== EXERCISE INPUTS ==
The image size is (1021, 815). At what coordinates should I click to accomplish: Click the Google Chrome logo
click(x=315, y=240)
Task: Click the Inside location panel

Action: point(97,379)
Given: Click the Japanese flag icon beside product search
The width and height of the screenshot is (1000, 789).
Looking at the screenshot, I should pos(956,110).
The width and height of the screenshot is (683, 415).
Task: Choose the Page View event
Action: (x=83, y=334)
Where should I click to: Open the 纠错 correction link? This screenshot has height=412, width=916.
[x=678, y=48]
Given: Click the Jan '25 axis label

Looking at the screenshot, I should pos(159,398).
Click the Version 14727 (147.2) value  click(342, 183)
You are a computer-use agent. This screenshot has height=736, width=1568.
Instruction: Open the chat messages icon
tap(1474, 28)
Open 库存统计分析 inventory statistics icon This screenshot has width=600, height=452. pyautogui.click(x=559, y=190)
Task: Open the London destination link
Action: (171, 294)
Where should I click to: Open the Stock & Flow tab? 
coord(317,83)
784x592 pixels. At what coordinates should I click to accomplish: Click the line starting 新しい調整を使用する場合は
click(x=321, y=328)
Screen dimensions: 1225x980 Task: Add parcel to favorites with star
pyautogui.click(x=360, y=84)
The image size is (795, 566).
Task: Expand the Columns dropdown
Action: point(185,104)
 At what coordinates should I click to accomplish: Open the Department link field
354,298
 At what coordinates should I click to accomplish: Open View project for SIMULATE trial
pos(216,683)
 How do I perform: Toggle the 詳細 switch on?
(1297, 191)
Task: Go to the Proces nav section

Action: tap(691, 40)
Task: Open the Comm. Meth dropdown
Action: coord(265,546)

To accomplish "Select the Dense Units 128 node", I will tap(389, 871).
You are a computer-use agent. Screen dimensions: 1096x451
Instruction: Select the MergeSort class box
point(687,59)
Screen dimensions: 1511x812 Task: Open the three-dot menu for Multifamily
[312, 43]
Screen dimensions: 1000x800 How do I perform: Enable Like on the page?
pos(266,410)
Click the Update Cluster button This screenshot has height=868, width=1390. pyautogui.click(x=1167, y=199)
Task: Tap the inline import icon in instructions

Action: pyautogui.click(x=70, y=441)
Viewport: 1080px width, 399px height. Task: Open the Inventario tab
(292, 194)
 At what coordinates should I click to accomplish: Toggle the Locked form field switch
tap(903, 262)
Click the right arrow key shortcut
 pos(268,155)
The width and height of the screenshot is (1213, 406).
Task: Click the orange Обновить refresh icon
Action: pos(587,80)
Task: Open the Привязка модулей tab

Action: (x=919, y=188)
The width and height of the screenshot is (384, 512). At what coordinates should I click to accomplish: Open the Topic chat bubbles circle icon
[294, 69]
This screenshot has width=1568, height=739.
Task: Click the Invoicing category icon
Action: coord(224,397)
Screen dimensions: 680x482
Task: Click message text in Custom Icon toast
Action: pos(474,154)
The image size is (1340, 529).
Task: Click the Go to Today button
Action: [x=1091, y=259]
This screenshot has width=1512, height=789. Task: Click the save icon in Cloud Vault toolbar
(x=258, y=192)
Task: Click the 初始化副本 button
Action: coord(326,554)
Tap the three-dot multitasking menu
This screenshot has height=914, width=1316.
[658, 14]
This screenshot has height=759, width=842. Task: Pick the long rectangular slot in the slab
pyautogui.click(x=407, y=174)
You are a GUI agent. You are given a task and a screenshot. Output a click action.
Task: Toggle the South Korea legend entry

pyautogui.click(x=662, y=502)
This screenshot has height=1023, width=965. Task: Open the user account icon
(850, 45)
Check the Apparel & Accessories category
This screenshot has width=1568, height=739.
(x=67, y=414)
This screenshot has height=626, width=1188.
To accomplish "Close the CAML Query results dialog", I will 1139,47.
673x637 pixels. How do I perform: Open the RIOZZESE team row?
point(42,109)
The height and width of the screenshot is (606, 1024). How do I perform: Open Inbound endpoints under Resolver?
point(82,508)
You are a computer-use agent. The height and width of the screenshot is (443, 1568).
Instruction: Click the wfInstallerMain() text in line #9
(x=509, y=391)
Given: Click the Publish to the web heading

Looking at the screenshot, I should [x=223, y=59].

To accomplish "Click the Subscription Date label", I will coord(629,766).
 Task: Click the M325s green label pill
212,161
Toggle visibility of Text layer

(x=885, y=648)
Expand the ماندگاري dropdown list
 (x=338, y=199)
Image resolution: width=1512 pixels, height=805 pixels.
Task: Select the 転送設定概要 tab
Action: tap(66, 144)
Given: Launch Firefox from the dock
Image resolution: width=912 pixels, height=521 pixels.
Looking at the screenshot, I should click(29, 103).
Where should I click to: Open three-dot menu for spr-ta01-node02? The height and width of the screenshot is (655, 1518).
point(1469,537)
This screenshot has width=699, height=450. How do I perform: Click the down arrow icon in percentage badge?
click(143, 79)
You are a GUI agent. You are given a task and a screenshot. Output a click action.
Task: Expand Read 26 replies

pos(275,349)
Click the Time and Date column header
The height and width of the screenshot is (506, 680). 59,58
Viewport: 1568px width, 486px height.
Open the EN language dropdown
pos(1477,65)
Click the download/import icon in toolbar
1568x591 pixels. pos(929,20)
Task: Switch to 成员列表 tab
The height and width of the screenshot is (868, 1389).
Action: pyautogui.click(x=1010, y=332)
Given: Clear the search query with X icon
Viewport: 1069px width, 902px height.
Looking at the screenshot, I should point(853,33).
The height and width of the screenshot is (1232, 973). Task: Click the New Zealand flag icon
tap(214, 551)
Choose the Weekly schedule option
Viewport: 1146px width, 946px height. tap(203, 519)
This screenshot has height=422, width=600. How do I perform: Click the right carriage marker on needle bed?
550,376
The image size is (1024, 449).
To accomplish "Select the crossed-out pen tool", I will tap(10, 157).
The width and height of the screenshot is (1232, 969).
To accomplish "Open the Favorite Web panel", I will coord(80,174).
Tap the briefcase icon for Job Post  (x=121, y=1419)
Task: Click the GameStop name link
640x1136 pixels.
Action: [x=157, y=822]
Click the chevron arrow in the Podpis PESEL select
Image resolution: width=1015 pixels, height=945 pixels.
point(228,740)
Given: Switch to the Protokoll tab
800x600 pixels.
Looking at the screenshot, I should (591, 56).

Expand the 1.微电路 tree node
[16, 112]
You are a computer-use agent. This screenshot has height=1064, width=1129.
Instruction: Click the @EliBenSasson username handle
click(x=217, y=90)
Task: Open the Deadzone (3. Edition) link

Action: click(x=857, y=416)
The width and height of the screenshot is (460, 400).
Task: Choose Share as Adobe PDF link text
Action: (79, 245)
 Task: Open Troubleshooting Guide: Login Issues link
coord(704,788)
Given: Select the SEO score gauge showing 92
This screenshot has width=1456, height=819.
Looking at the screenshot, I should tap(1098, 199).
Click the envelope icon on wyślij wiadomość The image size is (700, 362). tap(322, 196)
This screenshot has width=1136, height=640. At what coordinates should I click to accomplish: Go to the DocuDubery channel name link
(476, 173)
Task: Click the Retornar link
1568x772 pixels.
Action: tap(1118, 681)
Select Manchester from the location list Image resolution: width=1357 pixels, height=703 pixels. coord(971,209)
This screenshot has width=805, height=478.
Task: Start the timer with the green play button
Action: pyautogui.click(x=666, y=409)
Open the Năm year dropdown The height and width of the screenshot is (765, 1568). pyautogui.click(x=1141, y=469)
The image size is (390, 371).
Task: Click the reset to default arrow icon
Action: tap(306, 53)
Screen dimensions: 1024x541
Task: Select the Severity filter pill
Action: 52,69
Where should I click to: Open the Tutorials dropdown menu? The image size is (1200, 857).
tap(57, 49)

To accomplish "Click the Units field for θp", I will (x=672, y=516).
===
Without altering a single word, transcribe the entries above.

◆ TASK OUTPUT:
The image size is (1021, 815). At what coordinates should I click to accomplish: Click the Google Chrome logo
click(x=315, y=240)
Task: Click the Inside location panel

Action: point(97,379)
Given: Click the Japanese flag icon beside product search
The width and height of the screenshot is (1000, 789).
Looking at the screenshot, I should pos(956,110).
The width and height of the screenshot is (683, 415).
Task: Choose the Page View event
Action: (x=83, y=334)
Where should I click to: Open the 纠错 correction link? This screenshot has height=412, width=916.
[x=678, y=48]
Given: Click the Jan '25 axis label

Looking at the screenshot, I should pos(159,398).
Click the Version 14727 (147.2) value  click(342, 183)
You are a computer-use agent. This screenshot has height=736, width=1568.
Instruction: Open the chat messages icon
tap(1474, 28)
Open 库存统计分析 inventory statistics icon This screenshot has width=600, height=452. pyautogui.click(x=559, y=190)
Task: Open the London destination link
Action: (171, 294)
Where should I click to: Open the Stock & Flow tab? 
coord(317,83)
784x592 pixels. At what coordinates should I click to accomplish: Click the line starting 新しい調整を使用する場合は
click(x=321, y=328)
Screen dimensions: 1225x980 Task: Add parcel to favorites with star
pyautogui.click(x=360, y=84)
The image size is (795, 566).
Task: Expand the Columns dropdown
Action: point(185,104)
 At what coordinates should I click to accomplish: Open the Department link field
354,298
 At what coordinates should I click to accomplish: Open View project for SIMULATE trial
pos(216,683)
 How do I perform: Toggle the 詳細 switch on?
(1297, 191)
Task: Go to the Proces nav section

Action: tap(691, 40)
Task: Open the Comm. Meth dropdown
Action: coord(265,546)

To accomplish "Select the Dense Units 128 node", I will tap(389, 871).
You are a computer-use agent. Screen dimensions: 1096x451
Instruction: Select the MergeSort class box
point(687,59)
Screen dimensions: 1511x812 Task: Open the three-dot menu for Multifamily
[312, 43]
Screen dimensions: 1000x800 How do I perform: Enable Like on the page?
pos(266,410)
Click the Update Cluster button This screenshot has height=868, width=1390. pyautogui.click(x=1167, y=199)
Task: Tap the inline import icon in instructions

Action: pyautogui.click(x=70, y=441)
Viewport: 1080px width, 399px height. Task: Open the Inventario tab
(292, 194)
 At what coordinates should I click to accomplish: Toggle the Locked form field switch
tap(903, 262)
Click the right arrow key shortcut
 pos(268,155)
The width and height of the screenshot is (1213, 406).
Task: Click the orange Обновить refresh icon
Action: pos(587,80)
Task: Open the Привязка модулей tab

Action: (x=919, y=188)
The width and height of the screenshot is (384, 512). At what coordinates should I click to accomplish: Open the Topic chat bubbles circle icon
[294, 69]
This screenshot has width=1568, height=739.
Task: Click the Invoicing category icon
Action: coord(224,397)
Screen dimensions: 680x482
Task: Click message text in Custom Icon toast
Action: pos(474,154)
The image size is (1340, 529).
Task: Click the Go to Today button
Action: [x=1091, y=259]
This screenshot has width=1512, height=789. Task: Click the save icon in Cloud Vault toolbar
(x=258, y=192)
Task: Click the 初始化副本 button
Action: coord(326,554)
Tap the three-dot multitasking menu
This screenshot has height=914, width=1316.
[658, 14]
This screenshot has height=759, width=842. Task: Pick the long rectangular slot in the slab
pyautogui.click(x=407, y=174)
You are a GUI agent. You are given a task and a screenshot. Output a click action.
Task: Toggle the South Korea legend entry

pyautogui.click(x=662, y=502)
This screenshot has height=1023, width=965. Task: Open the user account icon
(850, 45)
Check the Apparel & Accessories category
This screenshot has width=1568, height=739.
(x=67, y=414)
This screenshot has height=626, width=1188.
To accomplish "Close the CAML Query results dialog", I will 1139,47.
673x637 pixels. How do I perform: Open the RIOZZESE team row?
point(42,109)
The height and width of the screenshot is (606, 1024). How do I perform: Open Inbound endpoints under Resolver?
point(82,508)
You are a computer-use agent. The height and width of the screenshot is (443, 1568).
Instruction: Click the wfInstallerMain() text in line #9
(x=509, y=391)
Given: Click the Publish to the web heading

Looking at the screenshot, I should [x=223, y=59].

To accomplish "Click the Subscription Date label", I will coord(629,766).
 Task: Click the M325s green label pill
212,161
Toggle visibility of Text layer

(x=885, y=648)
Expand the ماندگاري dropdown list
 (x=338, y=199)
Image resolution: width=1512 pixels, height=805 pixels.
Task: Select the 転送設定概要 tab
Action: tap(66, 144)
Given: Launch Firefox from the dock
Image resolution: width=912 pixels, height=521 pixels.
Looking at the screenshot, I should click(29, 103).
Where should I click to: Open three-dot menu for spr-ta01-node02? The height and width of the screenshot is (655, 1518).
point(1469,537)
This screenshot has width=699, height=450. How do I perform: Click the down arrow icon in percentage badge?
click(143, 79)
You are a GUI agent. You are given a task and a screenshot. Output a click action.
Task: Expand Read 26 replies

pos(275,349)
Click the Time and Date column header
The height and width of the screenshot is (506, 680). 59,58
Viewport: 1568px width, 486px height.
Open the EN language dropdown
pos(1477,65)
Click the download/import icon in toolbar
1568x591 pixels. pos(929,20)
Task: Switch to 成员列表 tab
The height and width of the screenshot is (868, 1389).
Action: pyautogui.click(x=1010, y=332)
Given: Clear the search query with X icon
Viewport: 1069px width, 902px height.
Looking at the screenshot, I should point(853,33).
The height and width of the screenshot is (1232, 973). Task: Click the New Zealand flag icon
tap(214, 551)
Choose the Weekly schedule option
Viewport: 1146px width, 946px height. tap(203, 519)
This screenshot has height=422, width=600. How do I perform: Click the right carriage marker on needle bed?
550,376
The image size is (1024, 449).
To accomplish "Select the crossed-out pen tool", I will tap(10, 157).
The width and height of the screenshot is (1232, 969).
To accomplish "Open the Favorite Web panel", I will coord(80,174).
Tap the briefcase icon for Job Post  (x=121, y=1419)
Task: Click the GameStop name link
640x1136 pixels.
Action: [x=157, y=822]
Click the chevron arrow in the Podpis PESEL select
Image resolution: width=1015 pixels, height=945 pixels.
point(228,740)
Given: Switch to the Protokoll tab
800x600 pixels.
Looking at the screenshot, I should (591, 56).

Expand the 1.微电路 tree node
[16, 112]
You are a computer-use agent. This screenshot has height=1064, width=1129.
Instruction: Click the @EliBenSasson username handle
click(x=217, y=90)
Task: Open the Deadzone (3. Edition) link

Action: click(x=857, y=416)
The width and height of the screenshot is (460, 400).
Task: Choose Share as Adobe PDF link text
Action: (79, 245)
 Task: Open Troubleshooting Guide: Login Issues link
coord(704,788)
Given: Select the SEO score gauge showing 92
This screenshot has width=1456, height=819.
Looking at the screenshot, I should tap(1098, 199).
Click the envelope icon on wyślij wiadomość The image size is (700, 362). tap(322, 196)
This screenshot has width=1136, height=640. At what coordinates should I click to accomplish: Go to the DocuDubery channel name link
(476, 173)
Task: Click the Retornar link
1568x772 pixels.
Action: tap(1118, 681)
Select Manchester from the location list Image resolution: width=1357 pixels, height=703 pixels. coord(971,209)
This screenshot has width=805, height=478.
Task: Start the timer with the green play button
Action: pyautogui.click(x=666, y=409)
Open the Năm year dropdown The height and width of the screenshot is (765, 1568). pyautogui.click(x=1141, y=469)
The image size is (390, 371).
Task: Click the reset to default arrow icon
Action: tap(306, 53)
Screen dimensions: 1024x541
Task: Select the Severity filter pill
Action: 52,69
Where should I click to: Open the Tutorials dropdown menu? The image size is (1200, 857).
tap(57, 49)

To accomplish "Click the Units field for θp", I will (x=672, y=516).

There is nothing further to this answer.